The software also generates checksums of all converted images.
- Python (tested with versions 3.12.3 and 3.14.5)
- Grok JPEG 2000 codec (tested with version ??)
- Libvips
- ExifTool
-
Download the latest binaries of the Grok image compression software for your platform from:
-
Extract the ZIP file to your local file system, and make a note of the installation location. You'll need to enter this later in the kbiw configuration file.
Install libvips using:
sudo apt install libvips-dev --no-install-recommends
Install libvips using:
brew install vips
-
Download the latest release from the build-win64-mxe repository. For a 64 bit Windows system you need the ZIP file that follows the "vips-dev-x64-all-x.y.z.zip" naming pattern (e.g. vips-dev-x64-all-8.18.2.zip).
-
Extract the ZIP file to your local file system, and make a note of the installation location (e.g. "C:\vips-dev"). You'll need to enter this later in the kbiw configuration file.
Install ExifTool using:
sudo apt install libimage-exiftool-perl
Install ExifTool using:
brew install exiftool
-
Download the 64-bit Windows executable from the ExifTool website.
-
Extract the ZIP file to your local file system.
-
In the extracted folder, rename the ExifTool executable ("exiftool(-k).exe") to "exiftool.exe.
-
Make a note of the full path to the executable (e.g. "C:\exiftool\exiftool.exe"). You'll need to enter this later in the kbiw configuration file.
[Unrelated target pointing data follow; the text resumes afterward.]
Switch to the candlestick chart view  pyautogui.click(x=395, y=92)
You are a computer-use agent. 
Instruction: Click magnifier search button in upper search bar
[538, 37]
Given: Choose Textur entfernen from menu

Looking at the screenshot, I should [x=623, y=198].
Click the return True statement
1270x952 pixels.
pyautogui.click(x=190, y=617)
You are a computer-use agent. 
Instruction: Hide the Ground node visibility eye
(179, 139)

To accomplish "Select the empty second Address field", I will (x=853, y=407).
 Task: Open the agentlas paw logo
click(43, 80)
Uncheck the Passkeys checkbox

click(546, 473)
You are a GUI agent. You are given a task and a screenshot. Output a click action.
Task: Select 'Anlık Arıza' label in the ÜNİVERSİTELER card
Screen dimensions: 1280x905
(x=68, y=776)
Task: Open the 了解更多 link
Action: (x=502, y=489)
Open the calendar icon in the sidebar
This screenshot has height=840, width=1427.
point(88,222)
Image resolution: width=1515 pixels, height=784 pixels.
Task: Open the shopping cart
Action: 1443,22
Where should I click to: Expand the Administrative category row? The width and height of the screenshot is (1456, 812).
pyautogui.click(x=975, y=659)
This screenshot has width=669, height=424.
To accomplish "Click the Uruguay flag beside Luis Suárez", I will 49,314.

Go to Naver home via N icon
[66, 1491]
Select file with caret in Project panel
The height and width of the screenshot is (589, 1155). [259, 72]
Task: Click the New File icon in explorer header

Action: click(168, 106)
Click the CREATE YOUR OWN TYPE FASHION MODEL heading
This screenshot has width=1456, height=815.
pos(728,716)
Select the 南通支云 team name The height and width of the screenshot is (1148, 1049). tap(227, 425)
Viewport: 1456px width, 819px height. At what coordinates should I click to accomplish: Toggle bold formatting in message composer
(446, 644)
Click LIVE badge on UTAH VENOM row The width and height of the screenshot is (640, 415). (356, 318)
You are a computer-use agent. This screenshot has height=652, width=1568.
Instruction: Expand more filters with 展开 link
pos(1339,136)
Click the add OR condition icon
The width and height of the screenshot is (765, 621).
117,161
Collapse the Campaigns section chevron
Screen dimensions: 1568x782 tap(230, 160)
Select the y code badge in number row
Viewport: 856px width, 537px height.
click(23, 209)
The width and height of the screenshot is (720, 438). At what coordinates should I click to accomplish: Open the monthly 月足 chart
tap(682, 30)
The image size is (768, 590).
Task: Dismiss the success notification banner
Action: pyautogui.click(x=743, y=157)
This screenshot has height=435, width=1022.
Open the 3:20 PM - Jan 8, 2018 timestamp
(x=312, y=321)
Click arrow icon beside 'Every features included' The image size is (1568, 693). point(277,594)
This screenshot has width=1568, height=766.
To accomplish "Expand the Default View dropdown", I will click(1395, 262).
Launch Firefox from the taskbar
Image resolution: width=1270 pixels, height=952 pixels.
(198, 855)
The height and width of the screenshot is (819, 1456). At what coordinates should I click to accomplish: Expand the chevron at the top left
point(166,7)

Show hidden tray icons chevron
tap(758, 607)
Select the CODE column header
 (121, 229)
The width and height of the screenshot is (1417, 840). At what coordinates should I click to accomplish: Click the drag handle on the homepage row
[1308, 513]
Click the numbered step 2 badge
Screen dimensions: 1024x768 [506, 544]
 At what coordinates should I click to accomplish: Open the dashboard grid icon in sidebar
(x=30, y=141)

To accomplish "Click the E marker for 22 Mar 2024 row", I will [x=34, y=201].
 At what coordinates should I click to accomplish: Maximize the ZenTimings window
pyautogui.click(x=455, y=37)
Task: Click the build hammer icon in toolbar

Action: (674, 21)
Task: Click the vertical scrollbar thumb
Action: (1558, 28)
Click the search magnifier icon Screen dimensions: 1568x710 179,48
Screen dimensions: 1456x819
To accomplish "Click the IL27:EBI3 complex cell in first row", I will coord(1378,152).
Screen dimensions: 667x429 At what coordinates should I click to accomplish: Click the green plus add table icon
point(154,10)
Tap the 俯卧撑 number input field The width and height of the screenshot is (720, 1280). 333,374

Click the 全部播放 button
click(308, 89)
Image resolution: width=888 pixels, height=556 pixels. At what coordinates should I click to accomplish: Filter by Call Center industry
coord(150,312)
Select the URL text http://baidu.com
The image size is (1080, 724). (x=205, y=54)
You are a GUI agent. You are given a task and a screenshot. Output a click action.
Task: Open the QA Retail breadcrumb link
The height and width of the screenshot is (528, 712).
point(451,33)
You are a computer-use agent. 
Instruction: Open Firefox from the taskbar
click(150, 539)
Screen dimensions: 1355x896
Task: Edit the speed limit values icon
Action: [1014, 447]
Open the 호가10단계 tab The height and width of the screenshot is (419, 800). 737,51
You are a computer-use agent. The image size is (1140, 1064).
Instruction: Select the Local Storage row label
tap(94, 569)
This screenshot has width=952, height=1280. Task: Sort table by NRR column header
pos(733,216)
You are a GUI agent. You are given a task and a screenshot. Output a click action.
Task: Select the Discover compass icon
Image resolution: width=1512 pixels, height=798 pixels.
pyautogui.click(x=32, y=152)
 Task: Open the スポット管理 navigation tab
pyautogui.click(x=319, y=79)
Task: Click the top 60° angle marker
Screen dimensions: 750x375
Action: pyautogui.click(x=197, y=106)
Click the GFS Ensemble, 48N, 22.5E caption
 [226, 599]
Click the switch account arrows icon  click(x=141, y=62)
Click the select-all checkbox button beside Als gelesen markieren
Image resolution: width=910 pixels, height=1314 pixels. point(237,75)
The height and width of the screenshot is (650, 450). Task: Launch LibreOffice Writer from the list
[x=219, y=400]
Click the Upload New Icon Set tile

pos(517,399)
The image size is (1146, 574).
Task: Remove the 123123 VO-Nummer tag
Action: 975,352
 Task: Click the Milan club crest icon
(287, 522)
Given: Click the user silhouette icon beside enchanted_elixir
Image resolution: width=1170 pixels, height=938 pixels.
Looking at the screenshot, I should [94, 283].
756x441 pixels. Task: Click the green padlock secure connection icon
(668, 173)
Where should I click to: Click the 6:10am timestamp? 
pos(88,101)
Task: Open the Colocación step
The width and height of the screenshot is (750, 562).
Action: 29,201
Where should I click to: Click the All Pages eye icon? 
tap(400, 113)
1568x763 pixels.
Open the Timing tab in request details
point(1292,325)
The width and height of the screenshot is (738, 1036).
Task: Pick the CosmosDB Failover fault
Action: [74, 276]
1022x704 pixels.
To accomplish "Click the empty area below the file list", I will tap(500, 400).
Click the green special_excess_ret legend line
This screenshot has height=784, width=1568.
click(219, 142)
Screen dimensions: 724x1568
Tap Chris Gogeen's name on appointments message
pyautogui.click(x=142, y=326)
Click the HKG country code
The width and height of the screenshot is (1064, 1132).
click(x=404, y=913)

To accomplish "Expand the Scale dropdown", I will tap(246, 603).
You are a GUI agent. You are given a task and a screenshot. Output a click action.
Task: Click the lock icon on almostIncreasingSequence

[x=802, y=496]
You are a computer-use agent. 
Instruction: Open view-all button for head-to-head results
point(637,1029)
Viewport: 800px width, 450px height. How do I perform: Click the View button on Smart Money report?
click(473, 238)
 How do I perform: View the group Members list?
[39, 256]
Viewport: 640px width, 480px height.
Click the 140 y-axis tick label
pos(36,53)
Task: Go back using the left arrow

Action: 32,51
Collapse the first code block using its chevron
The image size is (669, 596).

As of 2026, uv appears to be the most straightforward tool for installing Python applications on a variety of platforms (Linux, MacOS, Windows). However, the default KB Windows security policy blocks any applications that are installed in this way. For these machines, we have to install kbiw with pip, after which kbiw can be run as a Python module. For completeness, both installation methods (uv installation and pip installation) are decribed below.
First, check if uv is installed on your system by typing the uv command in a terminal:
uv
If this results in a help message, uv is installed, and you can skip directly to the "imgquad installation" section below. If not, you first need to install uv.
On Linux and MacOS you can install uv with the following command:
curl -LsSf https://astral.sh/uv/install.sh | sh
Alternatively, you can use wget if your system doesn't have curl installed:
wget -qO- https://astral.sh/uv/install.sh | sh
To install uv on Windows, open a Powershell terminal, and run the following command:
powershell -ExecutionPolicy ByPass -c "irm https://astral.sh/uv/install.ps1 | iex"
Regardless of the operating system, in some cases the installation script will update your system's configuration to make the location of the uv executable globally accessible. If this happens, just close your current terminal, and open a new one for these changes to take effect. Pay attention to the screen output of the installation script for any details on this.
Use the following command to install kbiw (all platforms):
uv tool install kbiw
As an alternative to the uv installation, you can also install kbiw with pip. This is especially useful in case of Windows policies that block running installed Python applications.
Install kbiw with:
python -m pip install kbiw
After the installation, run kbiw once:
kbiw
For a Windows machine with a software restriction policy that blocks running Python applications, use this command instead:
python -m kbiw
Depending on your system, kbiw will now create a configuration folder (see next section).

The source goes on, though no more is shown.